Thursday, March 18, 2010

Just To Make Sure My Fellow Hoosiers Understand ...

This brings two thoughts to mind

1. The utter inability for State economic forecasters to be conservative enough to match the reality of our recession (they have been way off estimates of tax revenue for 17 consecutive months). Failure to accurately forecast means spending cuts can't easily be reasoned over time but instead must be spur of the moment "oh crap we need to cut something or else" afterthoughts.

2. The spending restraint has been necessary. Indiana has a huge surplus largely from efficiency gains made to government and of course from the lease of the Indiana toll road. According to the budget forecasts (which are rosier than they should be as it is), without cuts made to education, State agencies etc. (again, it would have been nice if these forecasts were more accurate to allow less hasty decisions), our surplus would have quickly turned to deficit within months.

We still run this huge risk - even given current cuts. If and as revenue forecasts continue to be further off than we expect, we can expect more 'spontaneous' cuts. It is either that or lose our edge in the Midwest as the only State in the vicinity to not be in dire budget straights (relatively speaking). Risking that status, means not just risking the positive perception by businesses outside our State, but it risks the State premium credit rating as a whole.

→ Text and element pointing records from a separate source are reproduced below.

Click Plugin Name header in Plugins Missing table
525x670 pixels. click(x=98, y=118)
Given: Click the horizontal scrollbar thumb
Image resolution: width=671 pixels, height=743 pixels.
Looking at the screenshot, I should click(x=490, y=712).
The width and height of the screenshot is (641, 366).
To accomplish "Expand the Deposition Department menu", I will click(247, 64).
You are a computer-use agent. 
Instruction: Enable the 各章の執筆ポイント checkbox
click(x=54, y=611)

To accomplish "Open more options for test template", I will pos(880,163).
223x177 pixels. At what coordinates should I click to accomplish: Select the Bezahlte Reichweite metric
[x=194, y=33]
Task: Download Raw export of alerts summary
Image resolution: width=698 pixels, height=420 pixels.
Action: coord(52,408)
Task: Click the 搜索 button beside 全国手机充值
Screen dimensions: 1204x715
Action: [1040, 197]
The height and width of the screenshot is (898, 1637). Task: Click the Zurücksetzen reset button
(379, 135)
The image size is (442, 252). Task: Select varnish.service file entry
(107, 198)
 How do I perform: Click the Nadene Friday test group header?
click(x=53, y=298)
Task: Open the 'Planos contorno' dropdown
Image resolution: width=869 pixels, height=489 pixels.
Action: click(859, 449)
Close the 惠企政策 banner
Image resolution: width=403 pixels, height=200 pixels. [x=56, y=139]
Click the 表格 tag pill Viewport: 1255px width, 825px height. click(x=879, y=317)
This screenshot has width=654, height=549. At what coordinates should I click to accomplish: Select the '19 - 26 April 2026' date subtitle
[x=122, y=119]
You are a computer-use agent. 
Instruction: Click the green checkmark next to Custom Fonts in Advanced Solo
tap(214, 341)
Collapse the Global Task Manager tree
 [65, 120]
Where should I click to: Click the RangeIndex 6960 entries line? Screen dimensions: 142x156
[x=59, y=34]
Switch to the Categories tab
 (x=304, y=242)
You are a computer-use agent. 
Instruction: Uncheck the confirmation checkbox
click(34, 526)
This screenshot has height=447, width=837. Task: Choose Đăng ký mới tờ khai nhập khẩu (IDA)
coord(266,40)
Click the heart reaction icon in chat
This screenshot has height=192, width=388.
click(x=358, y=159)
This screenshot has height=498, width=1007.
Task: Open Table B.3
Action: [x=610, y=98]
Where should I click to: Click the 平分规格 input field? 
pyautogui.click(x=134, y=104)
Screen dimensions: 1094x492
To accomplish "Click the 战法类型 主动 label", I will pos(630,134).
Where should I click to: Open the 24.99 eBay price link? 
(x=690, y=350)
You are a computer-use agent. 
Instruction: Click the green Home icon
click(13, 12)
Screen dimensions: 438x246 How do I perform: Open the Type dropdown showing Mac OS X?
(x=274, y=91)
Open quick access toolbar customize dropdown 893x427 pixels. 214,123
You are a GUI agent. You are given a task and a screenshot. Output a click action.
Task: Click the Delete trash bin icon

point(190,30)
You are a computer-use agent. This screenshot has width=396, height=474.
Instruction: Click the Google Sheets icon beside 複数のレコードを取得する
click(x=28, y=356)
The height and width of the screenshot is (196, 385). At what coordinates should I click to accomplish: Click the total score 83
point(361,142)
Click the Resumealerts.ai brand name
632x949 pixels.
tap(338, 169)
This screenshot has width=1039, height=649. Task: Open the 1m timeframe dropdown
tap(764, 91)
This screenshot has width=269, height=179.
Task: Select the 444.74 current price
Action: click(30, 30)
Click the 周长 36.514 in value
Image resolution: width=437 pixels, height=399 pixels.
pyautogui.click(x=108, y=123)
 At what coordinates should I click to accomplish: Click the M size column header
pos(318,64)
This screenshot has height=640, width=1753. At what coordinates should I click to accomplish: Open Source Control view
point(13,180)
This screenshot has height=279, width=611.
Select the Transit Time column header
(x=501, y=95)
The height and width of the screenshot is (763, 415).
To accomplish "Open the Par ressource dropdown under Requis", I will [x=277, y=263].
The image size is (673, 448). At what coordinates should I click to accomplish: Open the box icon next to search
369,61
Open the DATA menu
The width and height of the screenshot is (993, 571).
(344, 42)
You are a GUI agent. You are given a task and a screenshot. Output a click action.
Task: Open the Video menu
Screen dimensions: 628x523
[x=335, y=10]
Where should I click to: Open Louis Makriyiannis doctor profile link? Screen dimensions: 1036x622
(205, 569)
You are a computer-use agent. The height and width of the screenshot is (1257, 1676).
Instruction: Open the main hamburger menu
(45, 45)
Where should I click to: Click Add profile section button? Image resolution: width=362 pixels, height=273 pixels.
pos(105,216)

Short of the Feds coming in and providing no-string-attached funds to States, there is no easy solution. But even if the Feds accommodated that. Does California deserve the same amount of funds per capita that Indiana does? Does an unruly child who throws tantrums when things don't go his way deserve ice cream as much as a more thoughtful child that recognizes the strength that a clam intellect can provide? IMOP, the Feds shouldn't be the spoiling parents for every State. Much in the same way that overly-simplistic Keynesian spending by the government can sometimes be for the benefit of the private sector's bad apple industries and interests over others, so does the same go for funding that the Feds spend on States.